The Coen brothers (Joel and Ethan), who have brought the viewing public such fine and quirky works as "Raising Arizona" and "Barton Fink," are giving Tim Burton a run for his money in this stylish film set against a fictional backdrop of New York, 1958. The Coens' New York is clearly a set-model, intentionally as corny as they come.
The film begins with the viewer gliding through this cardboard metropolis as winter snow (that looks remarkably like feathers) falls. Our flight comes to an abrupt halt at the clock tower of the Hudsucker Industries building as our hero Norville Barnes (Tim Robbins) contemplates "jellying-up the sidewalk."
The film then tells, in flashback, the story of the spectacular rise and fall of this lowly Hudsucker mail clerk.
"The Hudsucker Proxy" takes the growth and enthusiasm of '50s America and turns it on its ear. Could it be a comment on our recent '80s heyday?
Norville has come to New York straight from business school in Muncie, Indiana, and is willing to start at the bottom of the business world, but by chance rises immediately to the top.
Soon after Norville arrives in the seething, machine-like mailroom basement of Hudsucker industries, the company owner Waring Hudsucker (Charles Durning) takes the short route out of the building by plunging to his death as his geriatric board of directors looks on.
This is actually one of the most memorable visuals of this dazzling movie, and it makes for a lot of crass jokes like: "Have you noticed anything different about Madison Avenue today? It's Waring Hudsucker."
The plot gets rolling when the late Hudsucker's demonic, right hand man Sidney J. Mussberger, played to the hilt by Paul Newman, has the bright idea to install an idiot as the company president so that Hudsucker stock prices drop and he can gain controlling interest in the company. Norville is just that imbecile.
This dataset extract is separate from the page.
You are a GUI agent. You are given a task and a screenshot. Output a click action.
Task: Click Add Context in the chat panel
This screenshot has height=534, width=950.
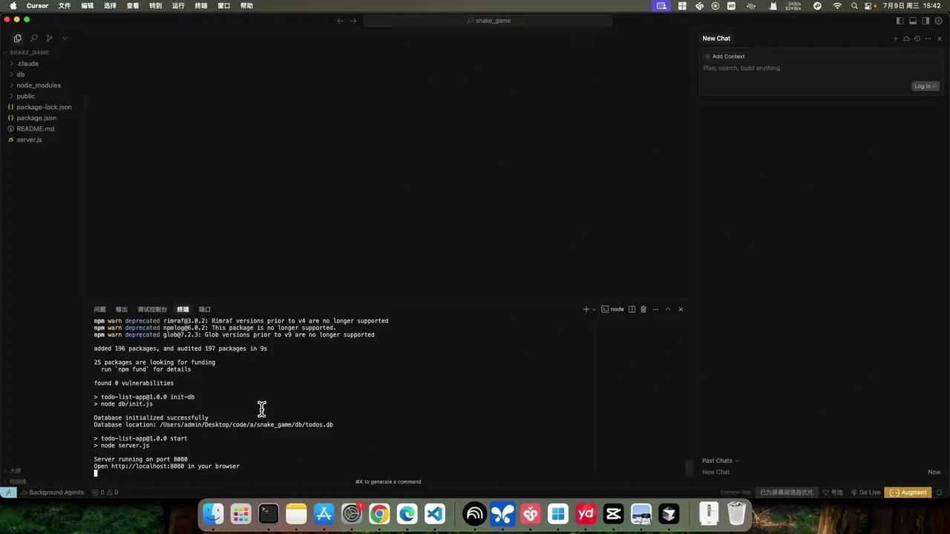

When he actually invents something worthwhile, "for kids" he is heading for a fall.
The film is full of references to going up and going down, high, low, to emphasize the frenetic and simplistic concepts of success attributed to the period.
Throw in a great cast of characters including Bruce Campbell (Brisco County Jr.), Peter Gallagher ("sex, lies and videotape") and Jennifer Jason Leigh ("Rush") as a hard-boiled reporter, sort of a Betty Davis-Katherine Hepburn hybrid, who is hell-bent on breaking the story of why a mailroom clerk so quickly ascended the corporate ladder.